- **Text for analysis**:
☆ ☆ ☆ ☆
So that's a study of mortality, with a defined group of soldiers deployed to a particular war.
Morbidity on the other hand, is how many people catch a particular disease. One thing that wasn't in Nightingale's graph (but which may have been in the full report) was an indication of how many people suffered from the fever, to give an indication of how many feverish patients died or didn't. We could then see if her changes affected the number of soldiers catching fever in the first place, the number of feverish patients dying, or both.
An interesting illustration of morbidity and mortality interacting in that way is in the statistics on measles.
I'm using UK data here because their NHS website has the morbidity, mortality, and vaccination rates all in a couple of convenient tables on their website. This let me play with the numbers in my spreadsheet to see what information fell out. I would have preferred to use Canadian data, since I'm Canadian and all that, but Canada annoyingly has a gap in their reporting right in the middle.
☆ ☆ ☆ ☆
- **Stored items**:
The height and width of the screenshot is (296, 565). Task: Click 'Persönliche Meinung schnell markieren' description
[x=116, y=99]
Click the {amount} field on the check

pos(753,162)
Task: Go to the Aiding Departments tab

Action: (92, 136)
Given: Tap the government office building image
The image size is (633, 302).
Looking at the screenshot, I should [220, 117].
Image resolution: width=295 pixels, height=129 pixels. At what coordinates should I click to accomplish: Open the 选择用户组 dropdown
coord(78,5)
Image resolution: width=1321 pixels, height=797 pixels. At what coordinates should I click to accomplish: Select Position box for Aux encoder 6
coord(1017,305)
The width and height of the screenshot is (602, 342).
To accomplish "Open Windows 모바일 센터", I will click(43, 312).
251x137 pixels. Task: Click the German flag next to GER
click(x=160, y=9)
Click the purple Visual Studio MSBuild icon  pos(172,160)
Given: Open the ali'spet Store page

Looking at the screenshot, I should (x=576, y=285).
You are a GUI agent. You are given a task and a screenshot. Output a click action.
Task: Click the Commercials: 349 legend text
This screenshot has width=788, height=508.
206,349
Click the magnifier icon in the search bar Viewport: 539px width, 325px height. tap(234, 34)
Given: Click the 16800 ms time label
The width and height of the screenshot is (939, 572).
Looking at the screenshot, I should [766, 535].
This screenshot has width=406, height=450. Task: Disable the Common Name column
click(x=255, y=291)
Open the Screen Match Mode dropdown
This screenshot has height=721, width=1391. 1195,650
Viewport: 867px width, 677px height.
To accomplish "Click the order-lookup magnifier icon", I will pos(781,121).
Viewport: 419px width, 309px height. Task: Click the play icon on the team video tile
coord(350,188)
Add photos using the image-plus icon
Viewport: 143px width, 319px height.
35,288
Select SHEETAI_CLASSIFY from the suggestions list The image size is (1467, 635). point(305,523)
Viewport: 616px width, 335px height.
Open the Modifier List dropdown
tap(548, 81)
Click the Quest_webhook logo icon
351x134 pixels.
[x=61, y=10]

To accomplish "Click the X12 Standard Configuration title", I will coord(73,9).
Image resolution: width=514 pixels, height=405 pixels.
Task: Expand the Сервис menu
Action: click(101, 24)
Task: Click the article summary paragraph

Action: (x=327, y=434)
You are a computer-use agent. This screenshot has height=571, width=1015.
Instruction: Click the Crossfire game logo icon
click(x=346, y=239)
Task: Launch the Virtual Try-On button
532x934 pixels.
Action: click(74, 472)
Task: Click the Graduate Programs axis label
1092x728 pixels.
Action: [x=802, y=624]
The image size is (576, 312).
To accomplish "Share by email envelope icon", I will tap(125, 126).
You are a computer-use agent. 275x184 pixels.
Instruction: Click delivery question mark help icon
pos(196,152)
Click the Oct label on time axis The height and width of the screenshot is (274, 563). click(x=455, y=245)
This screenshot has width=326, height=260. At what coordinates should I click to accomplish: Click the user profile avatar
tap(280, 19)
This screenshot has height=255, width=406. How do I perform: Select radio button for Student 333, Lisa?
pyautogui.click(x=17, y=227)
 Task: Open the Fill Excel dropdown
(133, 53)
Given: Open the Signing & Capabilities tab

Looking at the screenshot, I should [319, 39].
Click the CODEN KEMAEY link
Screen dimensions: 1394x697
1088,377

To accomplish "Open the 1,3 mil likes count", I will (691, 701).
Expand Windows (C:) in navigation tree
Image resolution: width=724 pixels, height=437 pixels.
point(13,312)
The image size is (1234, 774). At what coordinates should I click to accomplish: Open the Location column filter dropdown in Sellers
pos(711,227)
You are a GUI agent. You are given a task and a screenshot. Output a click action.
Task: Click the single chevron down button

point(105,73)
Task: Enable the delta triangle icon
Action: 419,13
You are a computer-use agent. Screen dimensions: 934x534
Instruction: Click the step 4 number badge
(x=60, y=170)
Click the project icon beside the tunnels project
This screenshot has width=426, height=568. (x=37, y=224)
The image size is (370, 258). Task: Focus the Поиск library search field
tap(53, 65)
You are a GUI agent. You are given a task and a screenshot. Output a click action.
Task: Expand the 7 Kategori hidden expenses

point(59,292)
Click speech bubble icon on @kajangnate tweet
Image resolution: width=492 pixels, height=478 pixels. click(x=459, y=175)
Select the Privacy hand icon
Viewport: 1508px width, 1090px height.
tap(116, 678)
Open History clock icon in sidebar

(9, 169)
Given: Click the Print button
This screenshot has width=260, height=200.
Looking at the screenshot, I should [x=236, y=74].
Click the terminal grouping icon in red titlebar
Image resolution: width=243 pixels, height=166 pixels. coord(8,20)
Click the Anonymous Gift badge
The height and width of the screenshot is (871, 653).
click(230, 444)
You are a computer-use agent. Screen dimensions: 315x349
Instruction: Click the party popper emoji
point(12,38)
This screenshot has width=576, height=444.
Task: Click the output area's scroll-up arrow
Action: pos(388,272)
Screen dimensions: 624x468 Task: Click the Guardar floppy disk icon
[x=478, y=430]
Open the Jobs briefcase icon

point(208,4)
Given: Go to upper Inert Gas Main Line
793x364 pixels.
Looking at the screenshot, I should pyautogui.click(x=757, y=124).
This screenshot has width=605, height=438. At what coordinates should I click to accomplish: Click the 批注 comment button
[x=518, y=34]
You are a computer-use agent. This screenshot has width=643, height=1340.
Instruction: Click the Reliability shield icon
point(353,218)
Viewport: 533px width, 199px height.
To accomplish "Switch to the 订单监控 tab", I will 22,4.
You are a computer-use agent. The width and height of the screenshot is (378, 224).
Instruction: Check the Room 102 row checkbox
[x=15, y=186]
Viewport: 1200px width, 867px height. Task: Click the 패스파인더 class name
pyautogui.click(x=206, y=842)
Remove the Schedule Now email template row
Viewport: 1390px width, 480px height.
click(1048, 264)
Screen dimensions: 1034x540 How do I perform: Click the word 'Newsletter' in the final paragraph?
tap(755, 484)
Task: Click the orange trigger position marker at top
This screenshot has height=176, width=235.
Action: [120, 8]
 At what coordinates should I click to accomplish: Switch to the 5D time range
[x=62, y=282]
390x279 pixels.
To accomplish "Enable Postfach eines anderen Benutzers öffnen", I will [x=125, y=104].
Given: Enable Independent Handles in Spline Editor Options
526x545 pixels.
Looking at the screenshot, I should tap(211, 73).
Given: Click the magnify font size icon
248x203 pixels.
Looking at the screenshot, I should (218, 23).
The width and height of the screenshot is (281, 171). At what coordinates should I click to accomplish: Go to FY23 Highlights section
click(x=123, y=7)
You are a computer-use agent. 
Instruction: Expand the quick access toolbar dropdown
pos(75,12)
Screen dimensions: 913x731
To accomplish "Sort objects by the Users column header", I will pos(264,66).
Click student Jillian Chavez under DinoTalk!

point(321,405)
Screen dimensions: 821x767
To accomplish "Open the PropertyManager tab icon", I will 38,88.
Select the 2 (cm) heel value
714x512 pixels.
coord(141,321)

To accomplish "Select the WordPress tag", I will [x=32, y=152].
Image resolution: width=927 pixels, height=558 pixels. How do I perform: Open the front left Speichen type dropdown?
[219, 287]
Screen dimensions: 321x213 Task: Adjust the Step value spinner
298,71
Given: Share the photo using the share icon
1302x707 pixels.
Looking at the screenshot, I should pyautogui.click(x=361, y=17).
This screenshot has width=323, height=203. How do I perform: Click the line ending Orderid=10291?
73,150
☆ ☆ ☆ ☆
- **What you will do**:
**1.** Decide whether each statement below agrees with the text on mortality and morbidity. Answer yes or no for each, and quote the words of the text that settle it.
(a) Morbidity is how many people catch a particular disease.
(b) The writer used Canadian data for the measles statistics.
(c) Nightingale's graph showed how many people suffered from the fever.
**2.** According to the text on mortality and morbidity, what problem does Canada have with its reporting?
**3.** Carry on the text on mortality and morbidity from the point where it stops.

- **Answers below**:
**1.**
(a) Yes: "Morbidity on the other hand, is how many people catch a particular disease."
(b) No: "I'm using UK data here because their NHS website has the morbidity, mortality, and vaccination rates all in a couple of convenient tables on their website."
(c) No: "One thing that wasn't in Nightingale's graph (but which may have been in the full report) was an indication of how many people suffered from the fever"

**2.** Canada has a gap in its reporting right in the middle.

**3.**
The first graph is raw reported number of cases of measles: morbidity. Not all cases are reported, so the numbers here are probably on the low side.
As you can see, the number of cases per year is very spiky and varies a lot year to year. This is characteristic of acute infectious diseases, to my understanding because you only get it once, then you're immune, so enough new babies have to be born to support an epidemic before another epidemic can happen. Apparently measles epidemic frequency is about 2-5 years, and during the period of the early 1950s to the late 1960s it seemed to be on a 2-year oscillation.
The second graph is raw deaths from measles: total mortality. Death certificates generally list a cause of death, so these numbers would be a lot more accurate than the previous set.
This does show cyclical spikiness as well, but it has a downward trend until it flattens out so close to zero it's hard to read on the graph.
However, if you look at the section in the mid-1950s to late 1960s, the mortality rate stops dropping and remains spiky; the ups and downs correspond to the reported cases in the first graph, until 1970 when the morbidity dramatically drops off and the mortality goes very close to zero.
A third graph, no longer raw data from the NHS but a calculation I did in my spreadsheet, smooths those spikes out.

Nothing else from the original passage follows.